In brief, for anyone unfamiliar with it, magical realism is a style of writing that imbues ordinary, everyday things with something magic, fantastical, etc. Wikipedia offers an expanded definition.

What books or short stories would you recommend to someone looking for magical realism?


16 responses to “Forum Friday: What do you recommend for magical realism?”

  1. I have not read much in the way of Magical Realism, but have been getting into the work of Haruki Murakami lately. Last year I read Murakami’s “1Q84” which definitely falls into that category and I loved it. I’ve got a review of it on my website ( Check it out!

    1. I love Murakami! But man, I’d be hard pressed to classify his writing. Definitely blurs categories.

      Thanks for recommending 1Q84. It’s going on the official to-read list!

  2. A lot of Latin American fiction fits into the category of magic realism, with Gabriel Garcia Marquez’s ‘One Hundred Years of Solitude’ being probably the most well known. I heartily recommend it. My own Pedersen’s Last Dream, which I am publishing as I edit (, also fits into the genre. May I be so cheeky as to suggest your readers take a peek?

    1. Yes! Interestingly nearly all the examples of magical realism I can think of were written in Spanish by one author or another (Marquez, Borges, and of course the book I mentioned).

  3. Dianne Gray, the Australian author, throws in little bits of mysticism and unnatural occurrences whilst not messing with the believability of the story. It’s a difficult trick if you’re dealing with an adult audience. I started to read a book a year ago in which, in an interesting enough story, three of the characters, one after the other, demonstrated super powers 😦 It just lost all credibility for me right there.

    In my present WIP I’m using the west of Ireland as a location in which to play around with hauntings, faeries, leprechauns and stuff in the hope that readers will go with it in the the right spirit (so to speak). Only time will tell.

    1. Dianne Gray! Sounds familiar. I’m off to investigate…

      I’ve read at least one book that was mainstream fiction but played with some of Ireland’s folklore really well– Skippy Dies? I recommend it if you haven’t read it…perhaps relevant reading!

      1. Thank you Julie, onto my wish list 🙂

  4. John Fowles definitely fits into this genre with ‘The Magus’ springing to mind. Then there’s the brilliant Paul Auster.

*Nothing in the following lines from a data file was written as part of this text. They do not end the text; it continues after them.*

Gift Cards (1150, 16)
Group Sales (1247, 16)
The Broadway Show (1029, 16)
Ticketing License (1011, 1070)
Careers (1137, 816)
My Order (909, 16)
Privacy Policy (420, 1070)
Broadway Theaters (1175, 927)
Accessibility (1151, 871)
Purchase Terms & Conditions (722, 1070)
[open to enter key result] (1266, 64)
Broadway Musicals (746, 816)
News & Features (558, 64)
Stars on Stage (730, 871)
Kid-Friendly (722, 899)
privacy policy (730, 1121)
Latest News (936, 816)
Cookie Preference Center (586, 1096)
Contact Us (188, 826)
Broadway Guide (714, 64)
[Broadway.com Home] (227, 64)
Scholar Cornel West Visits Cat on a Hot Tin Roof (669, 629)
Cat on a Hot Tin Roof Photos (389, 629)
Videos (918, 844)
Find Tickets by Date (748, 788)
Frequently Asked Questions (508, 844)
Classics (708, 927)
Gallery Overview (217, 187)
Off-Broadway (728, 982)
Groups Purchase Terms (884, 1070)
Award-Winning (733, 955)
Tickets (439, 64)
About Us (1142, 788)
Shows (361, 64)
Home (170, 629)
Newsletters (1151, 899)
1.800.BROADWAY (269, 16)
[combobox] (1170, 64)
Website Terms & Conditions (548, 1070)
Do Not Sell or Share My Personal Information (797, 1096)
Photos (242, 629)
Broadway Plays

    One of my favourite female writers of magical realism has to be
    Angela Carter. Perhaps she was one of the very best of all. Nights at the Circus is a must. I can go…and on…and on…of course… but it is Saturday night.

    1. *Frantically notes authors* Fantastic! Thanks for sharing, Bryan!

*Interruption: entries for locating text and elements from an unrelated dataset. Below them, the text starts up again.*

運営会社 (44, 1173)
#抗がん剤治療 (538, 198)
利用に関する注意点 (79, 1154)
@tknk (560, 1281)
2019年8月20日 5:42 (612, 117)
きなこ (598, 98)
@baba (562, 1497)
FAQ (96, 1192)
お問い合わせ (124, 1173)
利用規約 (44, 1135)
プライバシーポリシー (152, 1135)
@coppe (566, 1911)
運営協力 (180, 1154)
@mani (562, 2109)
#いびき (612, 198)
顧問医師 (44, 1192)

  5. “Chocolat” by Joann Harris! Or, if you’d like… you can just watch the movie with Johnnie Depp 😉 “Water for Chocolate” reminded me of this story a lot, because of the sort of “magical properties” of food and the way it can affect people.

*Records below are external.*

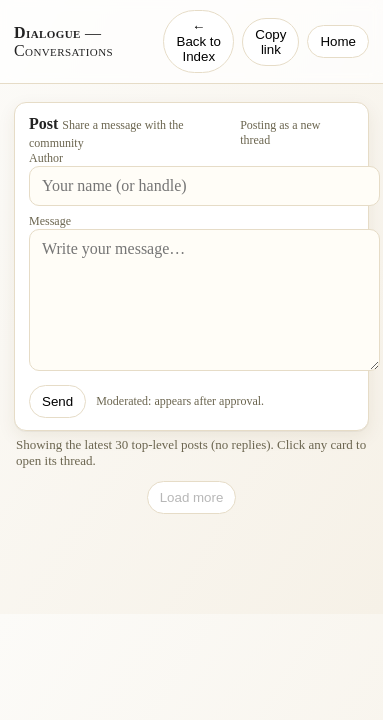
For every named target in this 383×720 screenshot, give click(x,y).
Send (57, 401)
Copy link (270, 42)
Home (338, 41)
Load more (192, 497)
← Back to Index (199, 41)
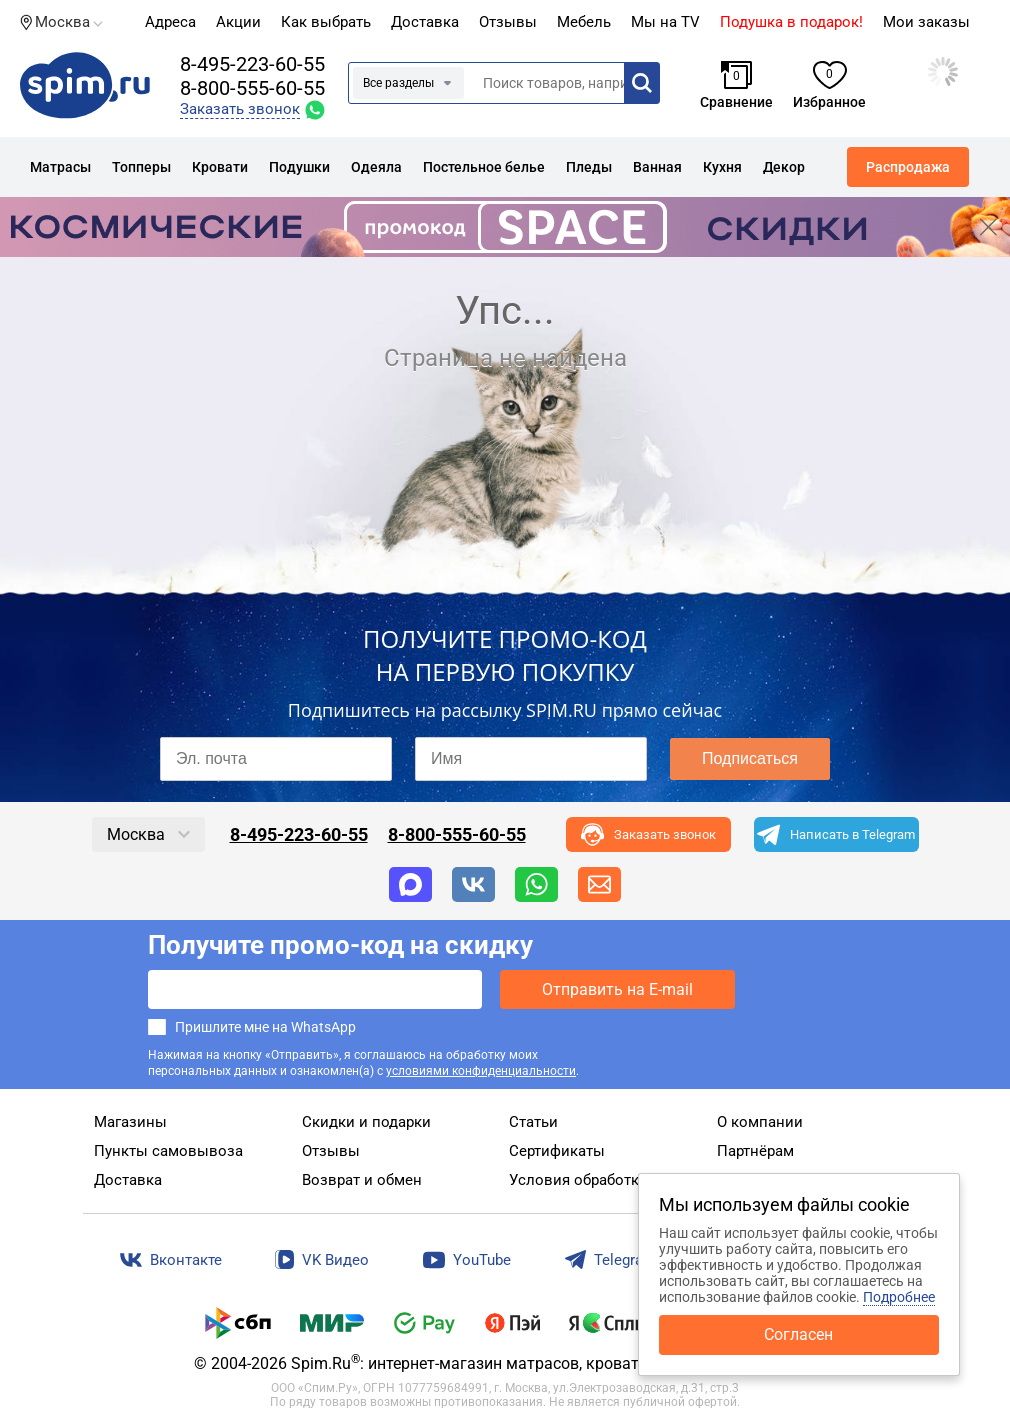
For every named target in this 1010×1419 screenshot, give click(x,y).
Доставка (425, 22)
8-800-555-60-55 (252, 88)
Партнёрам (755, 1151)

    1. OMG, I am adding that to my reading list NOW! Chocolat is one of my absolute favorite movies (one of select few I never tire of) and I’ll bet the book is even better! Thanks for the suggestion, Aussa 🙂

  6. Hi, Julie! Thanks for bringing tho up. I am currently reading “Red Velvet And Absinthe”, a fun and spicy collection of short stories that blends paranormal, erotic romance and Magical Realism.

    A more classic collection is Gabriel Garcia Marquez’s “Collected Stories” out through Harper Perennial.

    I have a blog that celebrates Magical Realism in all mediums if anyone wants to join me over there it’s called “Create An Enchanted Life” :))

    1. Hello, Fiona! Thanks for sharing 🙂 I remember reading some of Marquez’s short stories in a Spanish class some years ago and being totally blown away. I should really pick those up again…

      1. No worries. Yeah Marquez often seems blunt, to me, but also so unopolagetic and confident! I forgot to leave you this wonderful list of 195 MR titles put together by Zoe Brooks.

        1. Omg, this is fantastic!!! Thank you, Fiona!

          1. My pleasure, J. I hope to get through the list someday myself, too.